Пашка встал рядом со мной.
– Наталья Кузенкова! Тамара Афанасьева! Армен Акопян! Тамара Гессау-Эберляйн!
– Гессау-Эберляйн? – вдруг негромко повторил Хорек.
Я резко повернулся. Инструктор смотрел на подходящую к нам Мелкую с неприязнью.
– Коминтерн, – процедил я, глядя на него в упор, – обе части фамилии.
– А… – промычал Хорек невнятно и отвернулся с безразличным видом, а я поймал на себе взгляд Чернобурки, этакий с удивленным прищуром, словно оценивающий заново.
Нет, все-таки правильно я ее окрестил: на секунду, но почувствовал себя беззащитным цыпленком, екнуло сердечко. Может жути нагнать – не сама, так тенью Большого дома за плечами.

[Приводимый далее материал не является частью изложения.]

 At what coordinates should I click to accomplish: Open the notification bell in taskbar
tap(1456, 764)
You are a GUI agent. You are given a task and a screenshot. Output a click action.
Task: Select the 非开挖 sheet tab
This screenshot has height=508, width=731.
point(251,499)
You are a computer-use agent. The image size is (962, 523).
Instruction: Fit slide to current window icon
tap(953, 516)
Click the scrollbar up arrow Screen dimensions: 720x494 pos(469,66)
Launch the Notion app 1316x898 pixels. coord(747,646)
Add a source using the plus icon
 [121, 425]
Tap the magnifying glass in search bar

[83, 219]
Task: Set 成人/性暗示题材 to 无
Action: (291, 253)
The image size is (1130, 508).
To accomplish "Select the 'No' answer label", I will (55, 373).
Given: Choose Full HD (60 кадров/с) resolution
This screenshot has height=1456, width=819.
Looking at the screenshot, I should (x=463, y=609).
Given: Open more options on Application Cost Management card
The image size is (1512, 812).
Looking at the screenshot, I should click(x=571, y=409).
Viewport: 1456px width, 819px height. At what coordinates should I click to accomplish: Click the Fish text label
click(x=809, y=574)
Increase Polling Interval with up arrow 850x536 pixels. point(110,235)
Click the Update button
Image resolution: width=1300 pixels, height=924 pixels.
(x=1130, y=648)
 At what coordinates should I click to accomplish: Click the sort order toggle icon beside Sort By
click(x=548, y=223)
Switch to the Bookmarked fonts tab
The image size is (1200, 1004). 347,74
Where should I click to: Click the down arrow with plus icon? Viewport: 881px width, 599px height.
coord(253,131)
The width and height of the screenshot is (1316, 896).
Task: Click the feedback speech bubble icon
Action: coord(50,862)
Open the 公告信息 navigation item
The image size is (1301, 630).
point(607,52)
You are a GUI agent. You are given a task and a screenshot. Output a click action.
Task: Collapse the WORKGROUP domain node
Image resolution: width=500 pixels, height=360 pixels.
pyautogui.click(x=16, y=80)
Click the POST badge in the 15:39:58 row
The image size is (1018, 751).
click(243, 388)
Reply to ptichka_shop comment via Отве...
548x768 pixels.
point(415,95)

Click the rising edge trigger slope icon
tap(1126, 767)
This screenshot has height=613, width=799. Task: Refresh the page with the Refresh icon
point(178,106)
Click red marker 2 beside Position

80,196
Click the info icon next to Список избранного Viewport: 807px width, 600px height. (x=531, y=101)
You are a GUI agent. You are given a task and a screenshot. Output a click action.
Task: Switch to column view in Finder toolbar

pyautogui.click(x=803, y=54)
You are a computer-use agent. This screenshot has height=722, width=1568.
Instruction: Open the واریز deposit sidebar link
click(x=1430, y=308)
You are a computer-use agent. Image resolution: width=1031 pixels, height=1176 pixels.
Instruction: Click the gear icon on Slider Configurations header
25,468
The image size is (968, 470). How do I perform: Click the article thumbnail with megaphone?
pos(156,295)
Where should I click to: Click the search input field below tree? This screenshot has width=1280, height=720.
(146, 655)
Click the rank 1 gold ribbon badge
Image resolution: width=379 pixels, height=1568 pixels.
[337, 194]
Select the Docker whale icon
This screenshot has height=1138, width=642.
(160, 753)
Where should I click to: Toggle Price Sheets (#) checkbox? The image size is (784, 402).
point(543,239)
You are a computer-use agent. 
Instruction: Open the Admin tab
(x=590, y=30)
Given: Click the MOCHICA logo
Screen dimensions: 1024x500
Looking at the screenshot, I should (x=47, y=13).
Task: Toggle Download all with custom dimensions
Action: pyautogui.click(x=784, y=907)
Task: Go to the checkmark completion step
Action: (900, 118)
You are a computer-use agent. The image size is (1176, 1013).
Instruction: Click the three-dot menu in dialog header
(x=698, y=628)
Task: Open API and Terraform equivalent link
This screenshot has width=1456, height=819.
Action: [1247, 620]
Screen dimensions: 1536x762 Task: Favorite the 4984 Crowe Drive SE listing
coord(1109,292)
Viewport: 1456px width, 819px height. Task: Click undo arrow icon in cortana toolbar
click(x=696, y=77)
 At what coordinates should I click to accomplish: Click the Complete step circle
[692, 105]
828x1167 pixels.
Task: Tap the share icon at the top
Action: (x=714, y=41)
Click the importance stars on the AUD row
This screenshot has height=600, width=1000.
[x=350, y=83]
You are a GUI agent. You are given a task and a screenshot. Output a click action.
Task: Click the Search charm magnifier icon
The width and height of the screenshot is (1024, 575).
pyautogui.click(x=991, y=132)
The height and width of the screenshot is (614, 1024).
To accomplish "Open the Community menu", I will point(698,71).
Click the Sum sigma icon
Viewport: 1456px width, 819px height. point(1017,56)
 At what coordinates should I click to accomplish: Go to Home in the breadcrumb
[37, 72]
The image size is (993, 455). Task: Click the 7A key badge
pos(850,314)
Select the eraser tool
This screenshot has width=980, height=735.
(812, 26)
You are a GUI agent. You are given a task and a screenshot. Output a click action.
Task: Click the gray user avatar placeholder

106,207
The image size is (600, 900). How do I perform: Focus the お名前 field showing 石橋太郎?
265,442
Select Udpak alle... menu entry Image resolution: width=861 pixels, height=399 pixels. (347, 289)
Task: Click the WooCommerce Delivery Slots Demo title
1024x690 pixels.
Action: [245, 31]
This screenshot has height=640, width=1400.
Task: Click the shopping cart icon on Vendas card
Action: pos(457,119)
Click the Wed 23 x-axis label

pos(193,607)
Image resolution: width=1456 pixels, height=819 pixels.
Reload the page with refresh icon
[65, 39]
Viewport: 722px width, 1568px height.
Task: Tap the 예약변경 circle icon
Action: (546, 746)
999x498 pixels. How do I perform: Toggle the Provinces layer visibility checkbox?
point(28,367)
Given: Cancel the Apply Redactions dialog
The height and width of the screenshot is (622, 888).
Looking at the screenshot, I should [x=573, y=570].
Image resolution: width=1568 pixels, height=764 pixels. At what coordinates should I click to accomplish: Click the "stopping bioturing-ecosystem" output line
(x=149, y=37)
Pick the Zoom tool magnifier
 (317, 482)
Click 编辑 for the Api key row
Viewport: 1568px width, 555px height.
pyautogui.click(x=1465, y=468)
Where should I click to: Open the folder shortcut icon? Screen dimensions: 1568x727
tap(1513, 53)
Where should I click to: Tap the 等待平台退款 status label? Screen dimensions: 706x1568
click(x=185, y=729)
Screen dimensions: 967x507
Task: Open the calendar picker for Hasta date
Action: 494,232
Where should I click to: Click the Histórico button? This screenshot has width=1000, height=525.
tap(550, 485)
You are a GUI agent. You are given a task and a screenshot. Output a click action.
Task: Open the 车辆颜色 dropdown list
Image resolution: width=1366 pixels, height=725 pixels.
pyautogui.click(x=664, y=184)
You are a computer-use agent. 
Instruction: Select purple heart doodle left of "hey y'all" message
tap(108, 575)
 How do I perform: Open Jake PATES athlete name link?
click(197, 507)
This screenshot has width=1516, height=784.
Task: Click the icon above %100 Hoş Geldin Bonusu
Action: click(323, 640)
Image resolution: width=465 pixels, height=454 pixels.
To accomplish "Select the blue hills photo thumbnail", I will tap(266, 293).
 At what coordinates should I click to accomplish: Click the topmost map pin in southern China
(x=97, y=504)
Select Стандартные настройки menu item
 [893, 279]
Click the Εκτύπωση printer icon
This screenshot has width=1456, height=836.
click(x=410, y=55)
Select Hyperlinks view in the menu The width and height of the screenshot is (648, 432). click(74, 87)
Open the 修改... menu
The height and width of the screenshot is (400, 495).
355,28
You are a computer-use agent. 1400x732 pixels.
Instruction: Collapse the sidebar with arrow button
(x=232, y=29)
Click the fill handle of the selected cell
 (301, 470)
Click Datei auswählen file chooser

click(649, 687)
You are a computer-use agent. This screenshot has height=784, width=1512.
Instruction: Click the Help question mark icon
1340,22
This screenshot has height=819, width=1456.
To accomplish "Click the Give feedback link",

Дядя Вадим посмотрел на часы, потом негромко сообщил в никуда:
– Через десять минут – начало движения.
Тыблоко скруглила митинг за две минуты, и строй распался, смешавшись с привычной по прошлым демонстрациям колонной Технологического института.
– Неплохо, – оценил, отведя меня в сторонку, дядя Вадим, – только мрачно. Праздник все же.
– Я еще не волшебник, я только учусь… – попытался я оправдаться.
– Ищи позитив. Всегда ищи позитив, – бросил он, кося глазом направо.
Там чуть хмельной папаша спорил, пытаясь реализовать несбыточную мечту сидящего у него на шее ребенка: хоть немного, да проехать на машине, завешанной щитами-плакатами.